Task description: Write out the records word for word, starting from their first line and ending with the line that contains "(x=41, y=263)".

Records:
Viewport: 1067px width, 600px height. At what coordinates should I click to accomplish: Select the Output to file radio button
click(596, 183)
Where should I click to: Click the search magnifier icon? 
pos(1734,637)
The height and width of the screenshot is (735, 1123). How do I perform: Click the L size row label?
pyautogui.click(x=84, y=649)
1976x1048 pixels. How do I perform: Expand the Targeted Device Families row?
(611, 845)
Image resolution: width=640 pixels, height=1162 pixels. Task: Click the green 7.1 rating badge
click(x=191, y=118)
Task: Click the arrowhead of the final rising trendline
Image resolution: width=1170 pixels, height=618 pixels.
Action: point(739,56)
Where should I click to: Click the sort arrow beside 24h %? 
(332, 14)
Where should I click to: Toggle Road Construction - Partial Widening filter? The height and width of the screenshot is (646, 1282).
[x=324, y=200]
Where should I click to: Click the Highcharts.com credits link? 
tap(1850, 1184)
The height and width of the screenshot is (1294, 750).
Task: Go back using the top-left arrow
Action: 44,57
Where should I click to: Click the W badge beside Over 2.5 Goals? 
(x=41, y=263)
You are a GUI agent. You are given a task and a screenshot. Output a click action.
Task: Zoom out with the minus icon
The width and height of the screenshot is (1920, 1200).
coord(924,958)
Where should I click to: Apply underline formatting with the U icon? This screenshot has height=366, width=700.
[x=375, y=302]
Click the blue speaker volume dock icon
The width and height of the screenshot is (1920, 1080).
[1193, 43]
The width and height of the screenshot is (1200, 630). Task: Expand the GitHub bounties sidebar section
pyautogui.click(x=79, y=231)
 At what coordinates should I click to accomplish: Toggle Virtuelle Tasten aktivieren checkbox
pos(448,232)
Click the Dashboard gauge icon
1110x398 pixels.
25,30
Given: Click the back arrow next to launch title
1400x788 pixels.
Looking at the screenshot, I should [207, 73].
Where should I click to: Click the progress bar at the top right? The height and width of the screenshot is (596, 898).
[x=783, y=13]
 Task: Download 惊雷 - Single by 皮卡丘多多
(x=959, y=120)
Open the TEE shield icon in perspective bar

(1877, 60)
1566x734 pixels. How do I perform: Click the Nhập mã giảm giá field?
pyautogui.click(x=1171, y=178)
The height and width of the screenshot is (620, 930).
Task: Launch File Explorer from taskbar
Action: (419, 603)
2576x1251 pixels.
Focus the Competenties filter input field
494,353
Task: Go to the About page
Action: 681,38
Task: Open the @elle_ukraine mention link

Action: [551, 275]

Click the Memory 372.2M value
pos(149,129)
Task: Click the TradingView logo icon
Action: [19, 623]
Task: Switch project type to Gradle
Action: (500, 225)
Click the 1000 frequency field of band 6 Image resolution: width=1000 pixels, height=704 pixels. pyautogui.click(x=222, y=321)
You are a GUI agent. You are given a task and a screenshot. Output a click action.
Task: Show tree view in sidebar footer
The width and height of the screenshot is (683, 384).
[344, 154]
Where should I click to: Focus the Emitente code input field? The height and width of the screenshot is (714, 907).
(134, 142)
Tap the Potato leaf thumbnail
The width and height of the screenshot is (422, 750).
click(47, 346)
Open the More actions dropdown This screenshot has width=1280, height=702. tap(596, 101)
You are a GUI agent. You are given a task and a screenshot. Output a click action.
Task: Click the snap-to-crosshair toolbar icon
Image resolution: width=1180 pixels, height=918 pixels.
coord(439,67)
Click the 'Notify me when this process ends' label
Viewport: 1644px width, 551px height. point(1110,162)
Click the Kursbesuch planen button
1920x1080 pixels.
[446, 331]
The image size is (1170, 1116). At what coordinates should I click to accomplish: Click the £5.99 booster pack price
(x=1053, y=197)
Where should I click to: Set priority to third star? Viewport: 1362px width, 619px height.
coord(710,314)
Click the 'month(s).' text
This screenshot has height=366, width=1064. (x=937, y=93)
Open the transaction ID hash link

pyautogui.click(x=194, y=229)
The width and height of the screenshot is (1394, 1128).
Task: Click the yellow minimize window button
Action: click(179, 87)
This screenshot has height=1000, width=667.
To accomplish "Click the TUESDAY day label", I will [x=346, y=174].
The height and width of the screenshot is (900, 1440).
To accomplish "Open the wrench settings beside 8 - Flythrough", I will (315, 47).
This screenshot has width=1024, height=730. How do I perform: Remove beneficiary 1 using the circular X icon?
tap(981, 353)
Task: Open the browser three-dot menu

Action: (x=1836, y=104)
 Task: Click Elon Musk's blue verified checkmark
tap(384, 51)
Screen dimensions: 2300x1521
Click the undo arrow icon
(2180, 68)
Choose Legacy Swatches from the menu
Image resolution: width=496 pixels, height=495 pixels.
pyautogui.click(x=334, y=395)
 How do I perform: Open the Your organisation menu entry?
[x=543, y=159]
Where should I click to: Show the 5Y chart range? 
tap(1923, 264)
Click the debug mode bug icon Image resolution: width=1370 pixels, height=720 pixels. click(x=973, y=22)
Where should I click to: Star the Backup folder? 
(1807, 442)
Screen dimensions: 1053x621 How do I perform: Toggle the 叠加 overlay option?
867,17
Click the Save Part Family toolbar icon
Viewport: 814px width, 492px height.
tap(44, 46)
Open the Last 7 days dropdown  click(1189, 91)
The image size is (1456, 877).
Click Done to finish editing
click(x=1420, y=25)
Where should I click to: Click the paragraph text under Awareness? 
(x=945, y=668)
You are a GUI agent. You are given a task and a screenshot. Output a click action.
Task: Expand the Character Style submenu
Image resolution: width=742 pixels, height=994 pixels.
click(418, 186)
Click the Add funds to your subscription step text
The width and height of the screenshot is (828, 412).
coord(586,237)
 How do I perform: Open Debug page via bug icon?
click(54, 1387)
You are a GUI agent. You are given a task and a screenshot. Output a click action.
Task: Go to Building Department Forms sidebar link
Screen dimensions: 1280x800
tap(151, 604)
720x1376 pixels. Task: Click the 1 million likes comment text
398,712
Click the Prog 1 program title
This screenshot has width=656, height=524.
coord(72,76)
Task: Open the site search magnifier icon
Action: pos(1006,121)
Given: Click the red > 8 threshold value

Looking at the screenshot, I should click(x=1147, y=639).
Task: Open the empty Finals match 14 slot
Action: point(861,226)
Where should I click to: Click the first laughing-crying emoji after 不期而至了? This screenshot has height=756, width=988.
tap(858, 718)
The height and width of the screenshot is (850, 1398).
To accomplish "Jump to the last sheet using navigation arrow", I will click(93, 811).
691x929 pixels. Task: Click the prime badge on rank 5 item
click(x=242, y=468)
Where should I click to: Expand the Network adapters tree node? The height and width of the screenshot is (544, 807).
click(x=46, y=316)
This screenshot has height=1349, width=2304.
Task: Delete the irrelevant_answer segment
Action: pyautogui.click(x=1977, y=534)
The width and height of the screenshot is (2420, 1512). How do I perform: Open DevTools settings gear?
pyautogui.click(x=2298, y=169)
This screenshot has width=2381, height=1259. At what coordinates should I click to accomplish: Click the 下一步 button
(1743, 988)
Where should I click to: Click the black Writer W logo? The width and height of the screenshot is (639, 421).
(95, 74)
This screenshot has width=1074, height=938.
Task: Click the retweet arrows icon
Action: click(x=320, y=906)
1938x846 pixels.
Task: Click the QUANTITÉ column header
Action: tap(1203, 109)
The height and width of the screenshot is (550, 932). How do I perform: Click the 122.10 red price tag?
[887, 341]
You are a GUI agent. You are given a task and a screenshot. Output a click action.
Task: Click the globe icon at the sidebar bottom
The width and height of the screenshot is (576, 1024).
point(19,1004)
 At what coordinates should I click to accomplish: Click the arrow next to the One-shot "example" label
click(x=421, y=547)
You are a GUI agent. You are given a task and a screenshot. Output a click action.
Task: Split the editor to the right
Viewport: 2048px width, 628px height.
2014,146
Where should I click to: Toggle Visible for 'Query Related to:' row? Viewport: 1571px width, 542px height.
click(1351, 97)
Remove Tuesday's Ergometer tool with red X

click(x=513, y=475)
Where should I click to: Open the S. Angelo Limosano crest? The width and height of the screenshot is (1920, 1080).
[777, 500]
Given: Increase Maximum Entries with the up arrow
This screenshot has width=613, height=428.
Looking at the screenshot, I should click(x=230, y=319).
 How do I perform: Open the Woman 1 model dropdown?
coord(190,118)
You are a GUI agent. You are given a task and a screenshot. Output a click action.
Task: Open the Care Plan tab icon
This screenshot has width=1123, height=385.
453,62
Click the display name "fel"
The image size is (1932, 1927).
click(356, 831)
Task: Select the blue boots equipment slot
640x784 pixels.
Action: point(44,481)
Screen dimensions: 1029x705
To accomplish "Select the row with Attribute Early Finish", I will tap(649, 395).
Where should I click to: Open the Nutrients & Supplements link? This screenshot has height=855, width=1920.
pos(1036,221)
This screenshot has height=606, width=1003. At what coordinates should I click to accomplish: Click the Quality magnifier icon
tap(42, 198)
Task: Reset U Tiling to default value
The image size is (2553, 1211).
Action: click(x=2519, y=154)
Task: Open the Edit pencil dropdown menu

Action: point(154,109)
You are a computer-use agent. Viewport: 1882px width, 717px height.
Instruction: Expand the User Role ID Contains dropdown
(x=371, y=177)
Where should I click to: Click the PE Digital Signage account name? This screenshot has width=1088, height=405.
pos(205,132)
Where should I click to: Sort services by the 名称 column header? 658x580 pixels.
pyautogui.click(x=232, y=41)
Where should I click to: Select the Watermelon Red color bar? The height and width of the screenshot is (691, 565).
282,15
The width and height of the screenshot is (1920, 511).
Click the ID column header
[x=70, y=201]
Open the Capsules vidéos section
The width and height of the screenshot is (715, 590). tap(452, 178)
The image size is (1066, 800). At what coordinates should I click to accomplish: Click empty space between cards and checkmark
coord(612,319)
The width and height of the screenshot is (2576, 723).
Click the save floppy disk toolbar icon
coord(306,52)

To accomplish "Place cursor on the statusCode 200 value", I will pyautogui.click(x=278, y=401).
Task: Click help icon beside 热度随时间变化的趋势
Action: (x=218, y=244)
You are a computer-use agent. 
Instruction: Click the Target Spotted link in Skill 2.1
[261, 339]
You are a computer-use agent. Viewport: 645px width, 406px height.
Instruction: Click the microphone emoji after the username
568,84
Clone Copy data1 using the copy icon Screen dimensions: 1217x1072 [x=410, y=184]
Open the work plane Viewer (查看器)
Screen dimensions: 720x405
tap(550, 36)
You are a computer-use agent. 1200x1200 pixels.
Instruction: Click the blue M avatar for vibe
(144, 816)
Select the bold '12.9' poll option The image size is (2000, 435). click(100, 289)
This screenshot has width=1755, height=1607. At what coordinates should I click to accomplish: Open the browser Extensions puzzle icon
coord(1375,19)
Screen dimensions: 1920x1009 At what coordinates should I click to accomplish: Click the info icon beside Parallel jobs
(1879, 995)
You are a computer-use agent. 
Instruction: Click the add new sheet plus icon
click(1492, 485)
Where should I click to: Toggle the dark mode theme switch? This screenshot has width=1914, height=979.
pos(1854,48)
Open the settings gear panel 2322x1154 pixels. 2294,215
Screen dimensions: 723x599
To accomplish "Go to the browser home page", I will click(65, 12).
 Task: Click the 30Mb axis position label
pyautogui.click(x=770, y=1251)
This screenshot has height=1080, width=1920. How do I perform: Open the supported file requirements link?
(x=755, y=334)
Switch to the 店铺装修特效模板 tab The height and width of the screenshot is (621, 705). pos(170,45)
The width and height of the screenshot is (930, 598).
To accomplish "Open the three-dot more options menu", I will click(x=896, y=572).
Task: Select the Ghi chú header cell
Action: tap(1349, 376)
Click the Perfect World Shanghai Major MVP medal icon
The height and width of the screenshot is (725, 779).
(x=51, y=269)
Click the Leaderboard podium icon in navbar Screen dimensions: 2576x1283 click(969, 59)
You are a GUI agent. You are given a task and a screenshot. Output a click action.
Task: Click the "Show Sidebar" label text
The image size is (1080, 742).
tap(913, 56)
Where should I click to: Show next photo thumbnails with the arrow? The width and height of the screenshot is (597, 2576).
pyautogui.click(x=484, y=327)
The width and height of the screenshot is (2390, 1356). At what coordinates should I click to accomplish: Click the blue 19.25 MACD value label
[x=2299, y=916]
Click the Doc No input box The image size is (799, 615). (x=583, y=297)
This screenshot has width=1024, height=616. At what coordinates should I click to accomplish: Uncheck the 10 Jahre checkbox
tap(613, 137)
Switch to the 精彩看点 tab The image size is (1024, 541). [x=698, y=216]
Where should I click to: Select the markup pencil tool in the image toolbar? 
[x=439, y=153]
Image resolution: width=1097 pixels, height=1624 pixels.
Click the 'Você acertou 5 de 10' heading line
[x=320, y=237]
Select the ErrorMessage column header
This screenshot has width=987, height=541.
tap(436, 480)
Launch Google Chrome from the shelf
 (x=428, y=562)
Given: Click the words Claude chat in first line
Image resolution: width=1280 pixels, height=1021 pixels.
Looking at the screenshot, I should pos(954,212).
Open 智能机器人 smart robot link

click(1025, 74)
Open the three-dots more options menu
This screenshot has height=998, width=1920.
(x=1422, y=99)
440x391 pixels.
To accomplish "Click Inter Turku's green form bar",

Finished answer:
Viewport: 1067px width, 600px height. At what coordinates should I click to accomplish: Select the Output to file radio button
click(596, 183)
Where should I click to: Click the search magnifier icon? 
pos(1734,637)
The height and width of the screenshot is (735, 1123). How do I perform: Click the L size row label?
pyautogui.click(x=84, y=649)
1976x1048 pixels. How do I perform: Expand the Targeted Device Families row?
(611, 845)
Image resolution: width=640 pixels, height=1162 pixels. Task: Click the green 7.1 rating badge
click(x=191, y=118)
Task: Click the arrowhead of the final rising trendline
Image resolution: width=1170 pixels, height=618 pixels.
Action: point(739,56)
Where should I click to: Click the sort arrow beside 24h %? 
(332, 14)
Where should I click to: Toggle Road Construction - Partial Widening filter? The height and width of the screenshot is (646, 1282).
[x=324, y=200]
Where should I click to: Click the Highcharts.com credits link? 
tap(1850, 1184)
The height and width of the screenshot is (1294, 750).
Task: Go back using the top-left arrow
Action: 44,57
Where should I click to: Click the W badge beside Over 2.5 Goals? 
(x=41, y=263)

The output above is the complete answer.